> **Activity**
Reproduce the listing exactly, keeping every word as it is.

> **Material for this exercise**
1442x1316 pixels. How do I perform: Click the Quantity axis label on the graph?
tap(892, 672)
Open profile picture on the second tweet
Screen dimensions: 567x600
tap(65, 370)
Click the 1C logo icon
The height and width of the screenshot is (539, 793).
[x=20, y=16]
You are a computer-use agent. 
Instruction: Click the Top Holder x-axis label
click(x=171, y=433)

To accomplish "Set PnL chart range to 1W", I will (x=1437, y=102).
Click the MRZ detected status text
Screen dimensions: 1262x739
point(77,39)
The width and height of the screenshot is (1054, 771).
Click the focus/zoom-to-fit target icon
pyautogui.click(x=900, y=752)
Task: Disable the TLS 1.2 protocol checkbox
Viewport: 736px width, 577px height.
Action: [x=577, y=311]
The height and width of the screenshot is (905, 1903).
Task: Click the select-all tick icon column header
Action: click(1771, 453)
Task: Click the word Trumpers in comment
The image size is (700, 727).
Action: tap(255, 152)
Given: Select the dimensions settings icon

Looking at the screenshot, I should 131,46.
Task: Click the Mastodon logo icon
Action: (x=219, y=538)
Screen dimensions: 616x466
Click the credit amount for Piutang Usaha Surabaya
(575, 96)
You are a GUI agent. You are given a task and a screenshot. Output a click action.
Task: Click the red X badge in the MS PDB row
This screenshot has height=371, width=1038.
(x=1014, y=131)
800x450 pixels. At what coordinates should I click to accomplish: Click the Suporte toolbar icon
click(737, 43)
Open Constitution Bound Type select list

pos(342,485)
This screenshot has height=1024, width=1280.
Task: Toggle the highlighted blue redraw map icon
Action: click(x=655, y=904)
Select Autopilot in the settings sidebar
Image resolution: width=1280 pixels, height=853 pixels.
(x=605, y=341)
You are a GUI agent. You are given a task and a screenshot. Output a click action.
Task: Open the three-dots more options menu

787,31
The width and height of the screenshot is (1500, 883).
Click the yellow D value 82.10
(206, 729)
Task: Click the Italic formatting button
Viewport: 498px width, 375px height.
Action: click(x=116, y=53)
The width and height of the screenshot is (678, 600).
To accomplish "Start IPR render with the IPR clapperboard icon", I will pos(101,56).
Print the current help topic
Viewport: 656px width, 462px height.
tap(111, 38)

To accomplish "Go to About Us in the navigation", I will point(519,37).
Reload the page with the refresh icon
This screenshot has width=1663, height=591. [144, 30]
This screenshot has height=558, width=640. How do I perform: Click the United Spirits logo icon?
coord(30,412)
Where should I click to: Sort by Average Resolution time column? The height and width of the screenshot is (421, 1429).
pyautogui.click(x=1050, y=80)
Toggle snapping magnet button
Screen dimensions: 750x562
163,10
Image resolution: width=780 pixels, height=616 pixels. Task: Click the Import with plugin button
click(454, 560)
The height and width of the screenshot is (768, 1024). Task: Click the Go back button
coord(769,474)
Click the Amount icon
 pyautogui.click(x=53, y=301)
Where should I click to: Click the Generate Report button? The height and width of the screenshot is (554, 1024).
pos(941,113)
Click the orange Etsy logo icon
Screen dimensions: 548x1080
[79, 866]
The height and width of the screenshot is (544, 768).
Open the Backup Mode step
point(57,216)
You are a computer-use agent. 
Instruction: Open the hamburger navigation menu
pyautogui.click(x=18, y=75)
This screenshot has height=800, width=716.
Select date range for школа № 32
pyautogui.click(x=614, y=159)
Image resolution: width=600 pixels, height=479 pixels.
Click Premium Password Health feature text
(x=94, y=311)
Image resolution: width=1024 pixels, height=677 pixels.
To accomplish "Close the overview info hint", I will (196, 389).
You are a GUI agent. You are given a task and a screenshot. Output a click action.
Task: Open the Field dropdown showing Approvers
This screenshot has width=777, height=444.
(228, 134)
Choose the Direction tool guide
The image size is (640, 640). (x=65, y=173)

> **Result of the task**
1442x1316 pixels. How do I perform: Click the Quantity axis label on the graph?
tap(892, 672)
Open profile picture on the second tweet
Screen dimensions: 567x600
tap(65, 370)
Click the 1C logo icon
The height and width of the screenshot is (539, 793).
[x=20, y=16]
You are a computer-use agent. 
Instruction: Click the Top Holder x-axis label
click(x=171, y=433)

To accomplish "Set PnL chart range to 1W", I will (x=1437, y=102).
Click the MRZ detected status text
Screen dimensions: 1262x739
point(77,39)
The width and height of the screenshot is (1054, 771).
Click the focus/zoom-to-fit target icon
pyautogui.click(x=900, y=752)
Task: Disable the TLS 1.2 protocol checkbox
Viewport: 736px width, 577px height.
Action: [x=577, y=311]
The height and width of the screenshot is (905, 1903).
Task: Click the select-all tick icon column header
Action: click(1771, 453)
Task: Click the word Trumpers in comment
The image size is (700, 727).
Action: tap(255, 152)
Given: Select the dimensions settings icon

Looking at the screenshot, I should 131,46.
Task: Click the Mastodon logo icon
Action: (x=219, y=538)
Screen dimensions: 616x466
Click the credit amount for Piutang Usaha Surabaya
(575, 96)
You are a GUI agent. You are given a task and a screenshot. Output a click action.
Task: Click the red X badge in the MS PDB row
This screenshot has height=371, width=1038.
(x=1014, y=131)
800x450 pixels. At what coordinates should I click to accomplish: Click the Suporte toolbar icon
click(737, 43)
Open Constitution Bound Type select list

pos(342,485)
This screenshot has height=1024, width=1280.
Task: Toggle the highlighted blue redraw map icon
Action: click(x=655, y=904)
Select Autopilot in the settings sidebar
Image resolution: width=1280 pixels, height=853 pixels.
(x=605, y=341)
You are a GUI agent. You are given a task and a screenshot. Output a click action.
Task: Open the three-dots more options menu

787,31
The width and height of the screenshot is (1500, 883).
Click the yellow D value 82.10
(206, 729)
Task: Click the Italic formatting button
Viewport: 498px width, 375px height.
Action: click(x=116, y=53)
The width and height of the screenshot is (678, 600).
To accomplish "Start IPR render with the IPR clapperboard icon", I will pos(101,56).
Print the current help topic
Viewport: 656px width, 462px height.
tap(111, 38)

To accomplish "Go to About Us in the navigation", I will point(519,37).
Reload the page with the refresh icon
This screenshot has width=1663, height=591. [144, 30]
This screenshot has height=558, width=640. How do I perform: Click the United Spirits logo icon?
coord(30,412)
Where should I click to: Sort by Average Resolution time column? The height and width of the screenshot is (421, 1429).
pyautogui.click(x=1050, y=80)
Toggle snapping magnet button
Screen dimensions: 750x562
163,10
Image resolution: width=780 pixels, height=616 pixels. Task: Click the Import with plugin button
click(454, 560)
The height and width of the screenshot is (768, 1024). Task: Click the Go back button
coord(769,474)
Click the Amount icon
 pyautogui.click(x=53, y=301)
Where should I click to: Click the Generate Report button? The height and width of the screenshot is (554, 1024).
pos(941,113)
Click the orange Etsy logo icon
Screen dimensions: 548x1080
[79, 866]
The height and width of the screenshot is (544, 768).
Open the Backup Mode step
point(57,216)
You are a computer-use agent. 
Instruction: Open the hamburger navigation menu
pyautogui.click(x=18, y=75)
This screenshot has height=800, width=716.
Select date range for школа № 32
pyautogui.click(x=614, y=159)
Image resolution: width=600 pixels, height=479 pixels.
Click Premium Password Health feature text
(x=94, y=311)
Image resolution: width=1024 pixels, height=677 pixels.
To accomplish "Close the overview info hint", I will (196, 389).
You are a GUI agent. You are given a task and a screenshot. Output a click action.
Task: Open the Field dropdown showing Approvers
This screenshot has width=777, height=444.
(228, 134)
Choose the Direction tool guide
The image size is (640, 640). (x=65, y=173)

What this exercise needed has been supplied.